======== Article

Ever wondered how those nifty catchphrases start out? Why do we use the cliches that we do?
Over at News from the Great Beyond there has been Musings on Coining a Phrase.
One night – and I don’t recall if this was a “coffee at Denny’s” night or a “wine coolers at the park” night or a “diet Coke at my house” night – my friend Pablo and I were pondering the act of coining a phrase.
You know, those hip sayings that get made popular by a movie or recording – they have to have originated somewhere. Someone, somewhere had to be the first to say it, and their friends heard it and picked up on it, and somewhere along the line it was overheard by a writer who plugged it into a script, and next thing you know everyone’s saying it.
We wanted to coin a phrase. We figured when it ended up in a movie script, we’d have accomplished something. But it needed to be unique enough that we’d recognize it as being “our phrase” when it cropped up as the next new hot thing. So we thought long and hard, and finally decided on a sufficiently unique saying.

================
======== Material provided

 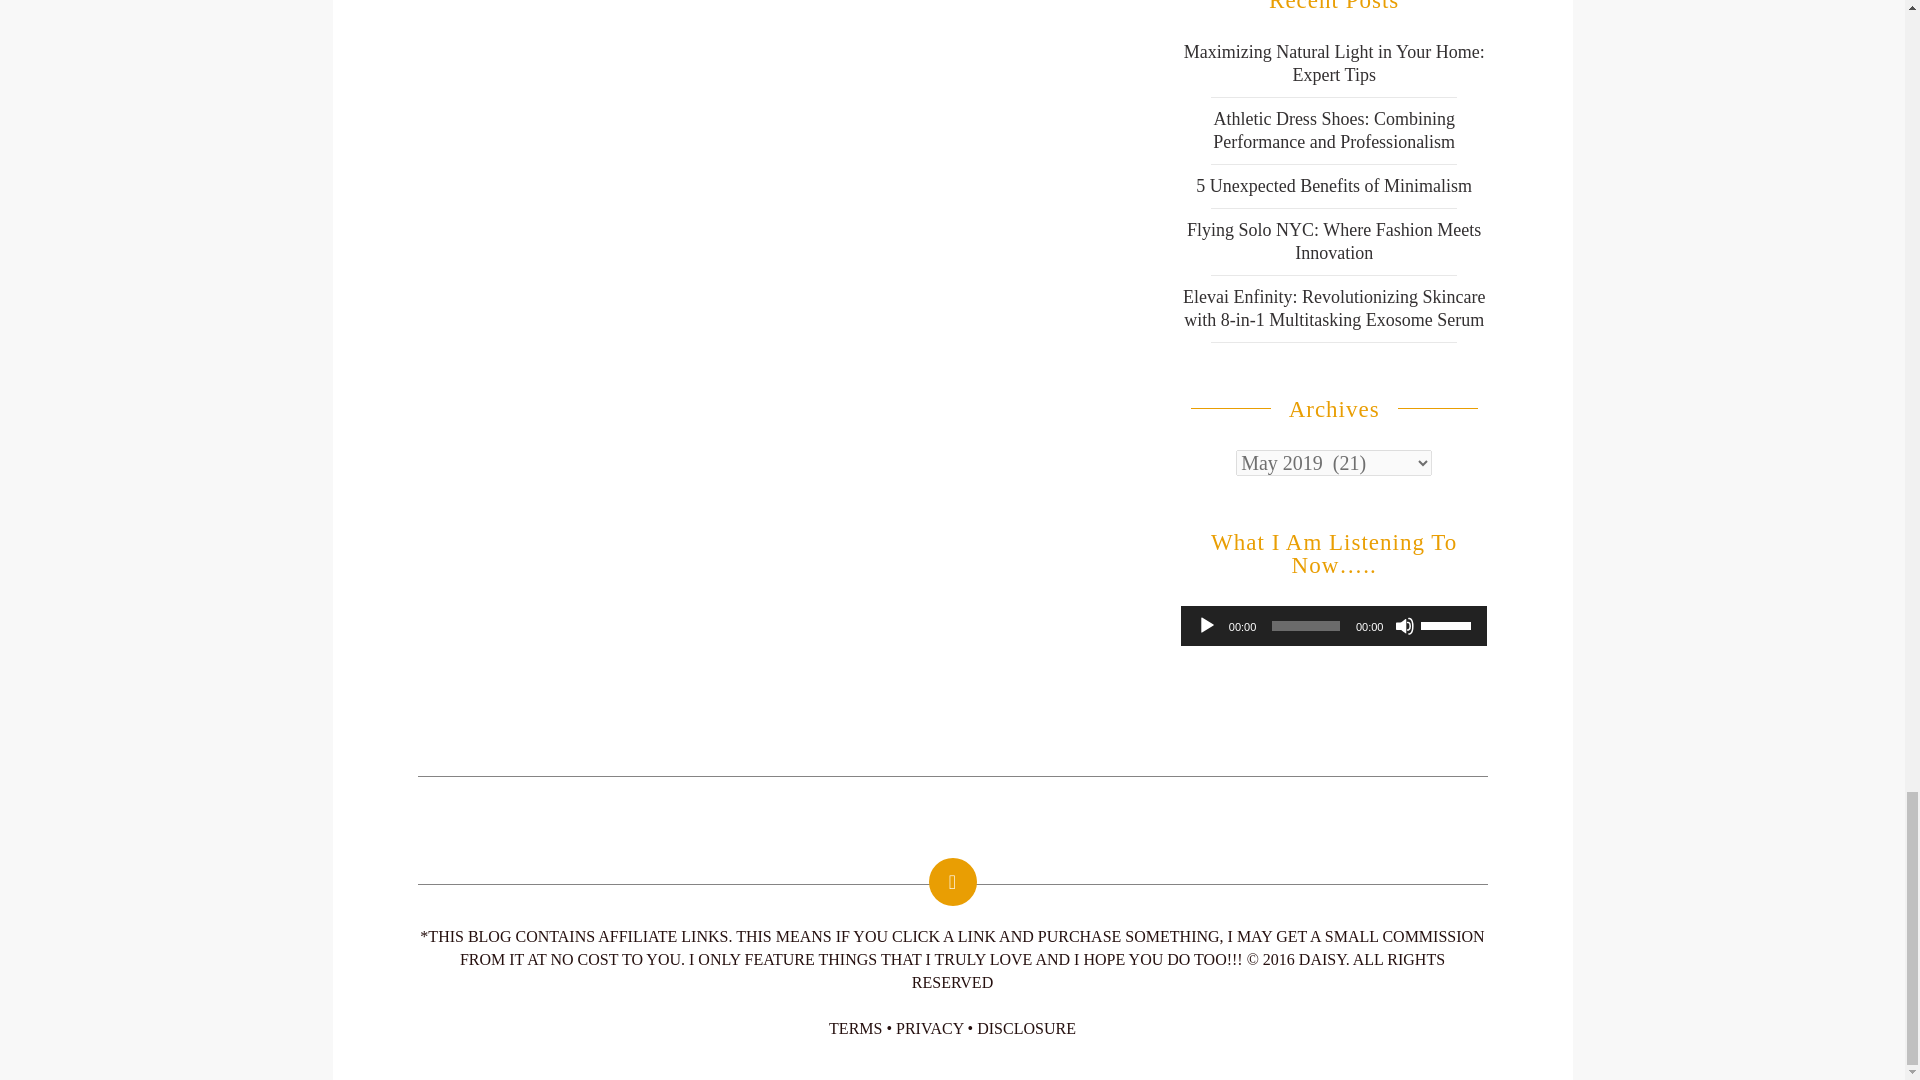 What do you see at coordinates (1334, 64) in the screenshot?
I see `Maximizing Natural Light in Your Home: Expert Tips` at bounding box center [1334, 64].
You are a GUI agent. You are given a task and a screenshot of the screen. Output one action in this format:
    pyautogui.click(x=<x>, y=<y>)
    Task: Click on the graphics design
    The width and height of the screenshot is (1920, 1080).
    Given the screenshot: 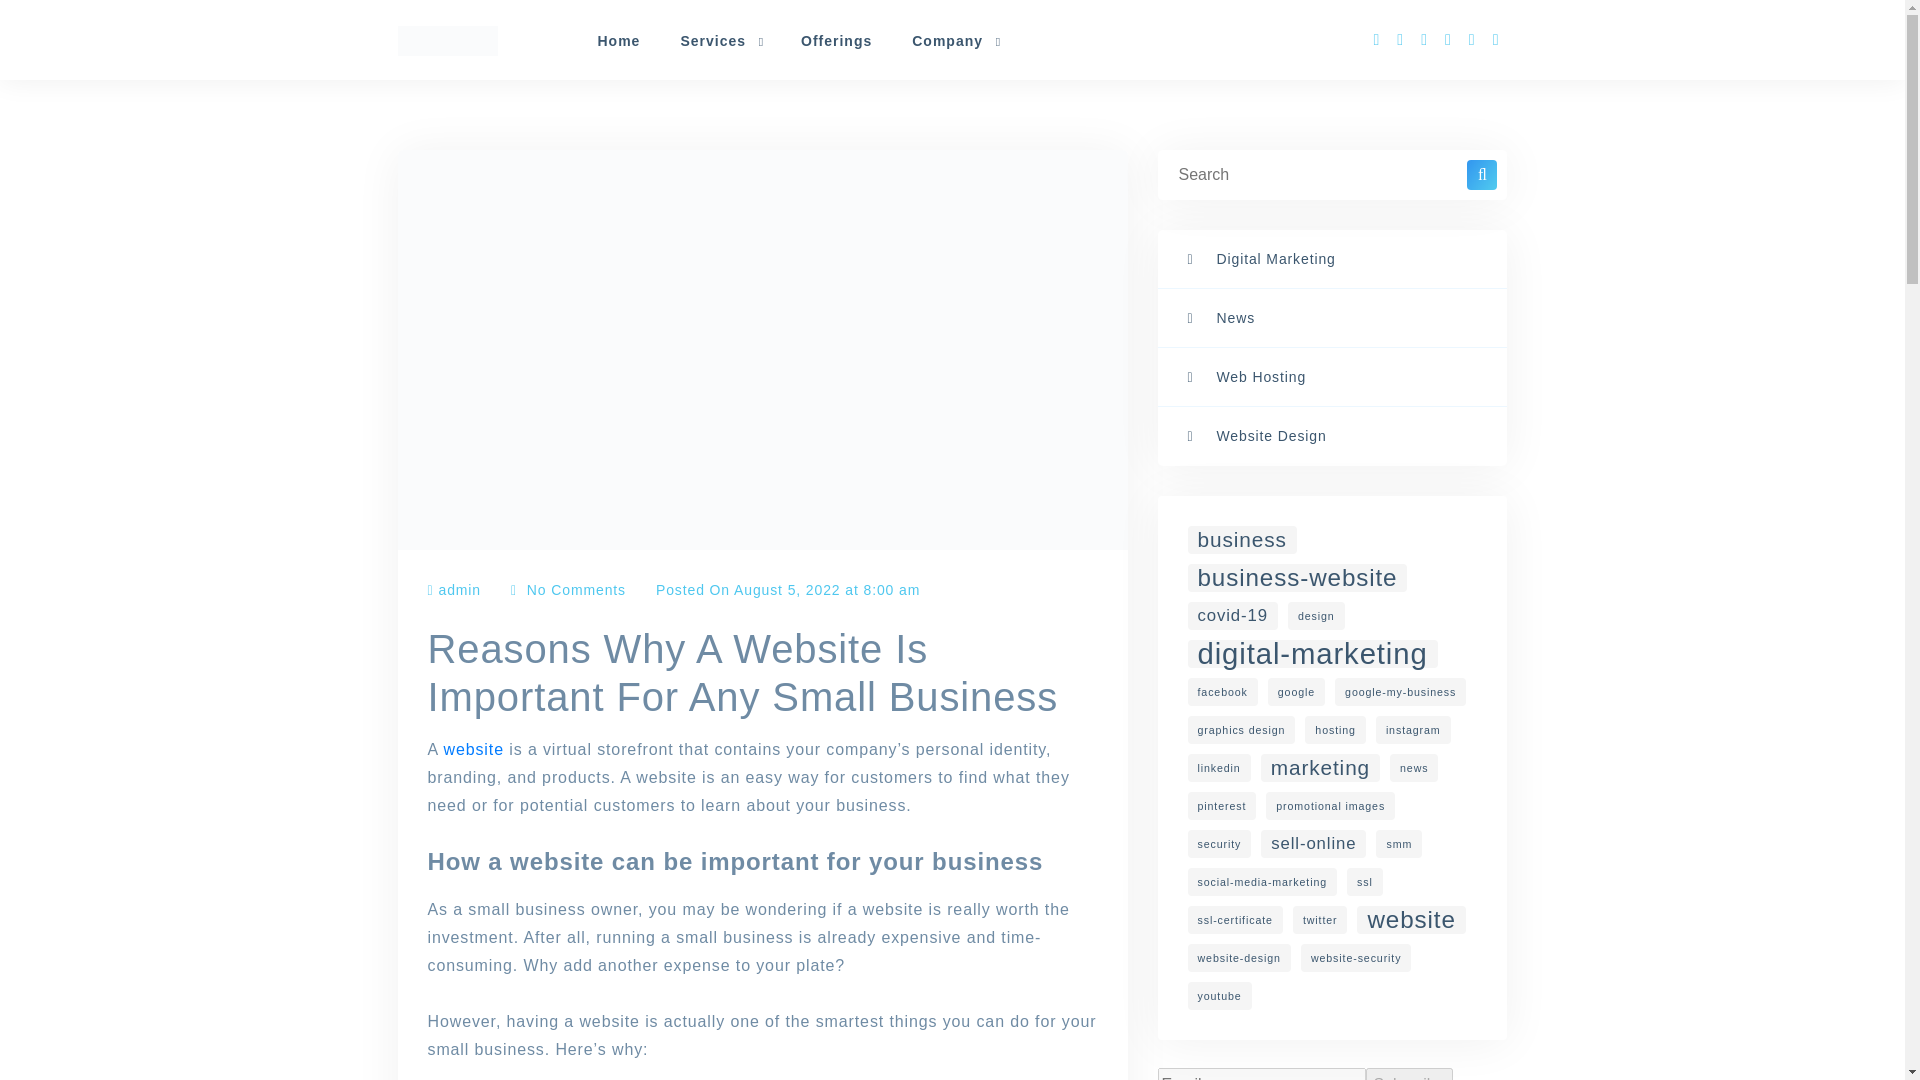 What is the action you would take?
    pyautogui.click(x=1242, y=730)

================

▸ Exercise requirements
1 - In the piece on coining a phrase, what outcome did the narrator and Pablo decide would mean they had accomplished something?
2 - Extend the piece on coining a phrase, picking up right after its final sentence and keeping its first-person voice.

▸ Exercise responses
1 - Their phrase ending up in a movie script.

2 -
I’ll beat you like a blue moose on Thursday.
I reckon it’s a phrase that is worthy of a good hearing. Why not try slipping it into conversation over the coming week?
Of course it’s not a new concept. Australian comedian Adam Hills had a similar idea and came up with the phrase Go you big red fire engine. He started using it at all his shows and whenever he appeared in a media interview.
Have a look at this Google search on his phrase and I think you’ll be surprised.
I’m now working out a way of using I’ll beat you like a blue moose on Thursday in my radio programme tomorrow.
Posted by Rodney Olsen
UPDATE: I’ve managed to use it on-air once so far.
I’d love to hear some suggestions of how to slip the phrase into conversation. My suggestion is that the next time someone challenges you to a game of something, you reply, “Sure, I’ll beat you like a blue moose on Thursday”.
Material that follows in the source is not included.